Error message checking script - mhulse/mhulse.github.io GitHub Wiki

Note: This below information is from our head/senior DBA/SA/NA.


The script I use to check /var/adm/messages file for error lines is called msgscheck:

#!/bin/bash
#
# Checks the /var/adm/messages file for error lines and forwards and
# email if it finds any.

grep -n "`date +%b\ %d`" /var/adm/messages | grep -i error > /tmp/msgerrs.today

mailx -s"Errors" [email protected] [email protected] < /tmp/msgerrs.today

It is run via a crontab on our Caché data server. I run it three times a day. At 07:55 to get any error occurring since midnight; at 15:55 to get any that popped up during the day; and finally, at 23:55 to get a summary of all of the errors occurring during the day.

About the script:

  • #!/bin/bash determines the shell used to run the script. In this case the bash shell.
  • grep -n "``date +%b\ %d``" /var/adm/messages returns all lines in the file with the current day's date.
    • The grep command searches the files for the string that follows.
    • The "``date +%b\ %d``" concatenates the Month and the Day from the date command into the search string. The "-n" flag puts line numbers in front of the error line in case we want to go back and see what lines are around the error line.
  • The result is piped to grep -i error; this Returns all lines that have the current days date that also contain the word "Error."
    • The -i switch tells grep to ignore the case of the letters so it returns lines containing "Error" or "error"
  • > /temp/msgerrs.today creates a file containing the lines with the error messages.
  • The "mailx" program creates the email.
    • The -s switch adds a subject to the email.
    • The "To:" is handled by the space separated email addresses.
    • The < /tmp/msgerrs.today file feeds the body of the message to the email program.
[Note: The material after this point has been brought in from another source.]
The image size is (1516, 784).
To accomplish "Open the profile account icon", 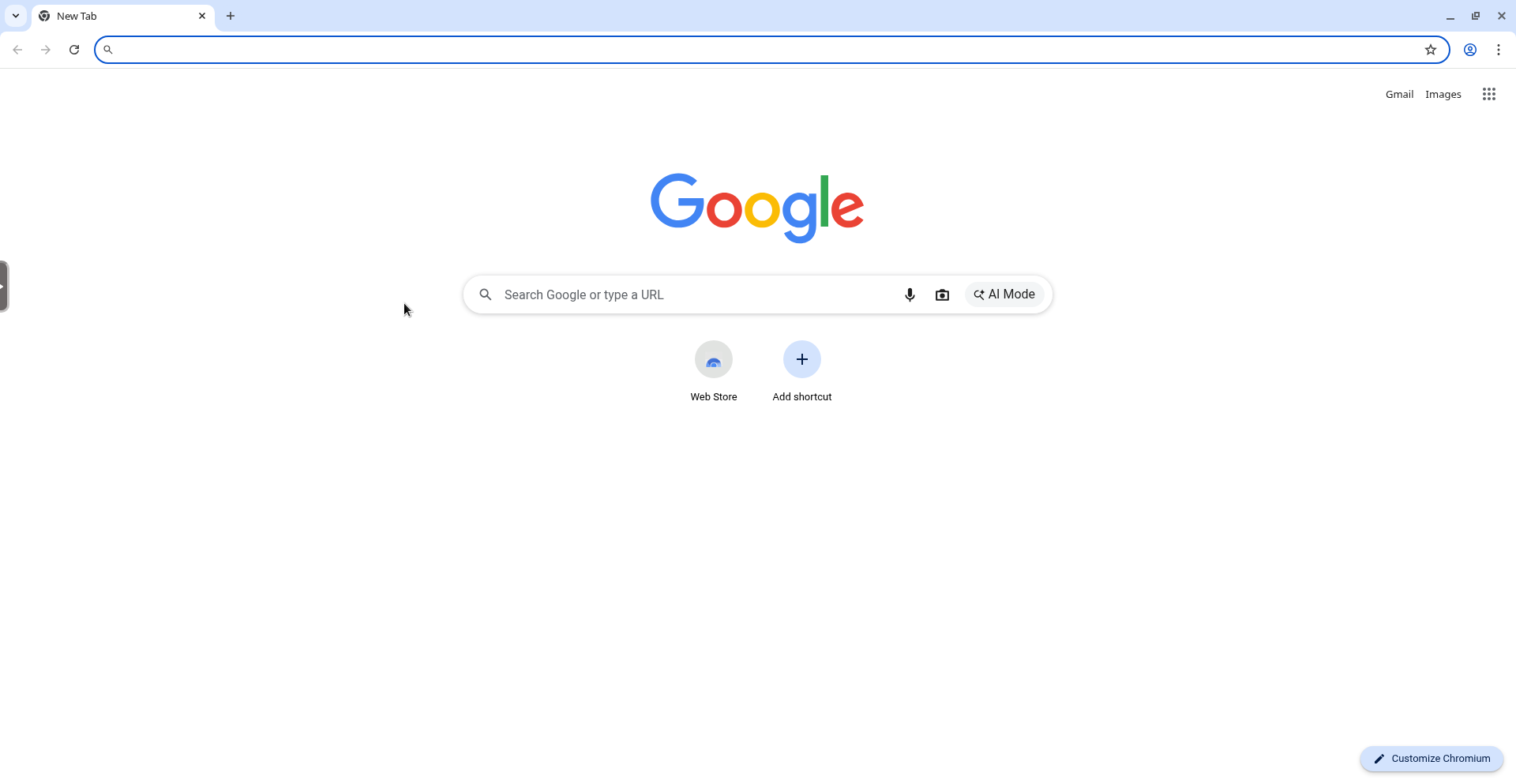I will tap(1470, 50).
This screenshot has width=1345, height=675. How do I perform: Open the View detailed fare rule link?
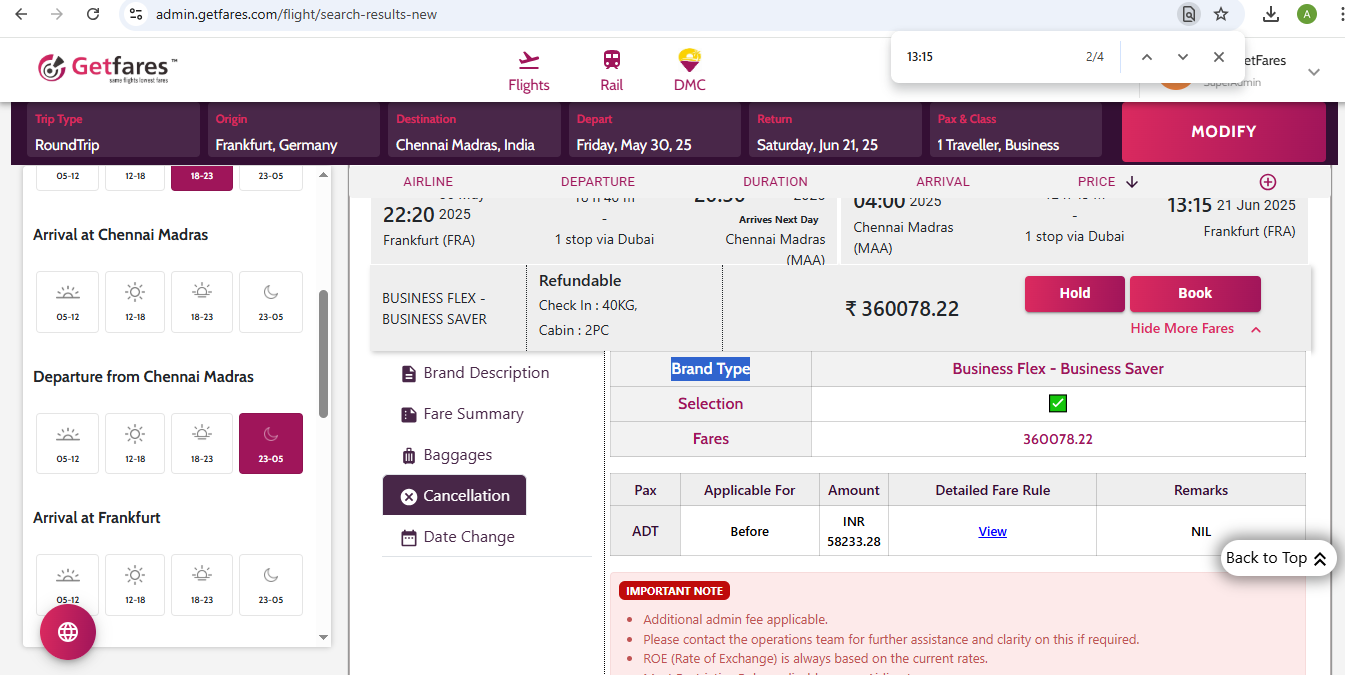[992, 531]
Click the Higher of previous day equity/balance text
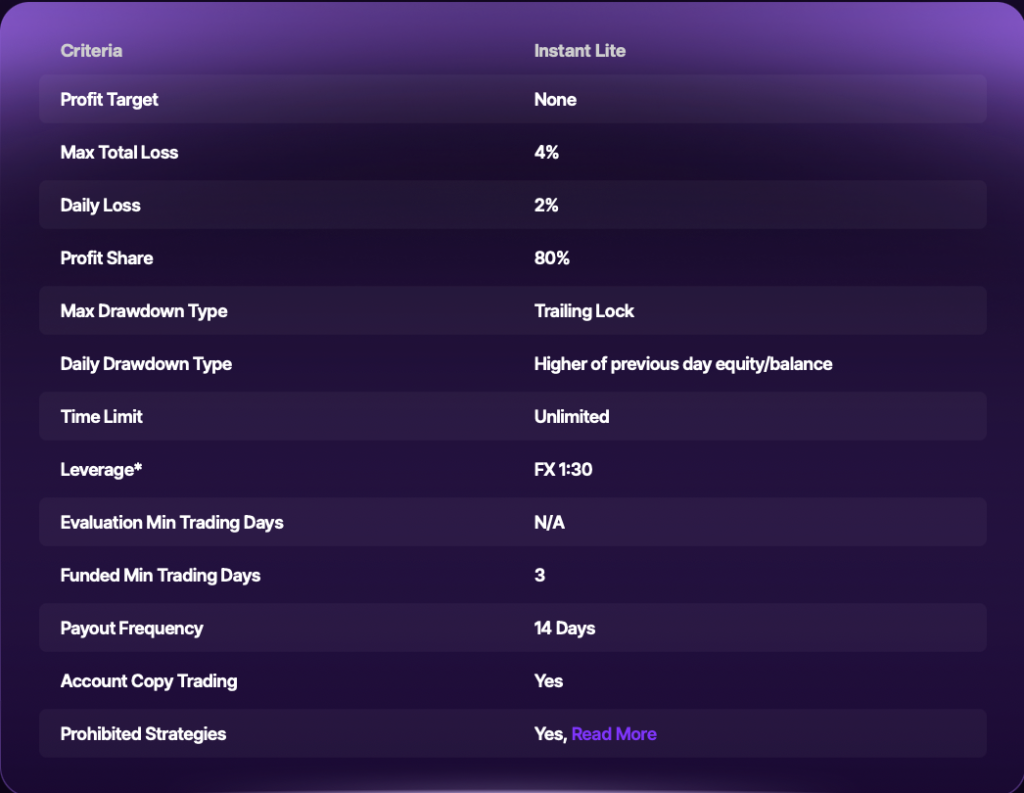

If there were no errors the msgerrs.today file is empty and you get a blank email. No news is good news when dealing with error messages.

Example output:

3942:Jul 23 16:00:20 XYZ Cache(FOO)[21724]: [ID 392709 user.alert] Skipping KILL due to global ^["^^/FOO/data/Cms/"]oddCOM("csp.rg.templates.stories.full.full04","p","ERRORPAGE",2) already exist for records in /FOO/data/Cms/ addr=1016139856
3955:Jul 23 16:00:20 XYZ Cache(FOO)[21724]: [ID 870028 user.alert] Skipping KILL due to global ^["^^/FOO/data/Cms/"]oddCOM("csp.rg.templates.stories.full.full04","m","ThrowError",2) already exist for records in /FOO/data/Cms/ addr=1016138488
3958:Jul 23 16:00:20 XYZ Cache(FOO)[21724]: [ID 438196 user.alert] Skipping KILL due to global ^["^^/FOO/data/Cms/"]oddCOM("csp.rg.templates.stories.full.full04","m","ShowError",2) already exist for records in /FOO/data/Cms/ addr=1016138176
3975:Jul 23 16:00:21 XYZ Cache(FOO)[21724]: [ID 174594 user.alert] Skipping KILL due to global ^["^^/FOO/data/Cms/"]oddCOM("csp.rg.templates.stories.full.full04","m","OnPageError",2) already exist for records in /FOO/data/Cms/ addr=1016136368
4040:Jul 23 16:00:21 XYZ Cache(FOO)[21724]: [ID 317560 user.alert] Skipping KILL due to global ^["^^/FOO/data/Cms/"]rMAP("csp.rg.templates.stories.full.full04","CLS","INT","ThrowError",3) already exist for records in /FOO/data/Cms/ addr=1016129232
4041:Jul 23 16:00:21 XYZ Cache(FOO)[21724]: [ID 957416 user.alert] Skipping KILL due to global ^["^^/FOO/data/Cms/"]rMAP("csp.rg.templates.stories.full.full04","CLS","INT","ThrowError",1) already exist for records in /FOO/data/Cms/ addr=1016129128
4048:Jul 23 16:00:21 XYZ Cache(FOO)[21724]: [ID 272400 user.alert] Skipping KILL due to global ^["^^/FOO/data/Cms/"]rMAP("csp.rg.templates.stories.full.full04","CLS","INT","ShowError",2) already exist for records in /FOO/data/Cms/ addr=1016128420
4049:Jul 23 16:00:21 XYZ Cache(FOO)[21724]: [ID 141296 user.alert] Skipping KILL due to global ^["^^/FOO/data/Cms/"]rMAP("csp.rg.templates.stories.full.full04","CLS","INT","ShowError",1) already exist for records in /FOO/data/Cms/ addr=1016128320

Important: On a Solaris system, the log files should be located in /var/adm/messages; on a Unix/Linux system, the logs are kept in /var/logs. YMMV.